DOCUMENT SEGMENT:
===============
Logistic Regression is a classification algorithm that is used to predict the probability of a categorical dependent variable. In logistic regression, the dependent variable is a binary variable that contains data coded as 1 (voted, yes, success, etc.) or 0 (did not vote, no, failure, etc.). In other words, the logistic regression model predicts P(Y=1) (probability that a person voted) as a function of X (many different covariates).


(You could use other algorithms to build a model. We are using logistic regression because it is fast and easy.)

Our goal is to predict whether an individual voter *i* voted in the 2014 election as a function of other features we know about them (age, past vote history, race, and gender). With a model of voting in the 2014 election, a campaign in the future (such as in 2018) could better target voters.

To get started, let's see if there are any big differences in who votes in 2014. Run the below code.

In [None]:
data.groupby('voted14').mean()

**Question 1.** What do you find? Do any individual variables seem to be more or less predictive of voting in 2014? Interpret the above table.

**Answer the question here.**

We are now going to build a simple model. We first need to define our outcome variable (did someone vote in 2014 or not, call this *Y*) and our set of predictor variables (call this a matrix *X*). In this first simple case, we will only include `voted12` and `age` in X.

In [None]:
cols = ['voted12', 'age', 'intercept']
data['intercept'] = 1 # add a column of 1's for the intercept term
X = data[cols]
X.head()

In [None]:
y = data['voted14']
y.head()

We will now build our model. Note that we are now using a new module in Python called `statsmodels`. You can learn more about this module [here](https://www.statsmodels.org/stable/index.html).

In [None]:
import statsmodels.api as sm
## ignore the warning; nothing to worry about
logit_model=sm.Logit(y,X)
result=logit_model.fit()
print(result.summary2())
===============
INFORMATION PROVIDED:

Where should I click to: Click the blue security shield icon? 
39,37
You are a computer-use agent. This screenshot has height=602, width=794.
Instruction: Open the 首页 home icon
===============
WHAT YOU WILL DO:
1. Summarize the logistic regression voting notebook in two sentences.
2. Write the next part of the logistic regression voting notebook, starting after the code that fits the model and prints its summary.

TASK-BY-TASK RESULTS:
1. Logistic regression predicts the probability of a binary dependent variable, and the goal here is to predict whether an individual voted in the 2014 election from features such as age, past vote history, race, and gender, so that a future campaign could better target voters. After comparing group means by `voted14`, the notebook defines the outcome Y as `voted14` and the predictors X as `voted12`, `age`, and an intercept column, then fits the model with `sm.Logit` from the `statsmodels` module.

2.
**Question 2.** Can you interpret this output? What do you think this means? (You might want to give [this](https://www.juanshishido.com/logisticcoefficients.html) a read.)

**Answer the question here.**

With the below code, we can construct model scores. Remember that the output of this can be understood as the probability that someone votes in 2014 as a function of their age and whether they voted in 2012.

In [None]:
y_pred = result.predict(X)
y_pred.head()

**Question 3.** Make a plot showing the relationship between your predicted model (`y_pred`) and whether someone actually voted in 2014. In text, make sure you interpret this plot.

*Hint.* You will probably want to use the [Pandas.cut() method](https://www.geeksforgeeks.org/pandas-cut-method-in-python/). This will allow you to create bins of `y_pred`. Remember the figures we discussed in the Likely Voter slides. You probably want to make a similar plot to this, like the below figure. (You don't need to exactly copy this, just an example of what you could do.) **This is a challenging question.**

**This example shows more or less how the final plots should look.**

![](https://raw.githubusercontent.com/joshuakalla/data_science_campaigns/master/Colab/Lab7/sample_plot.png)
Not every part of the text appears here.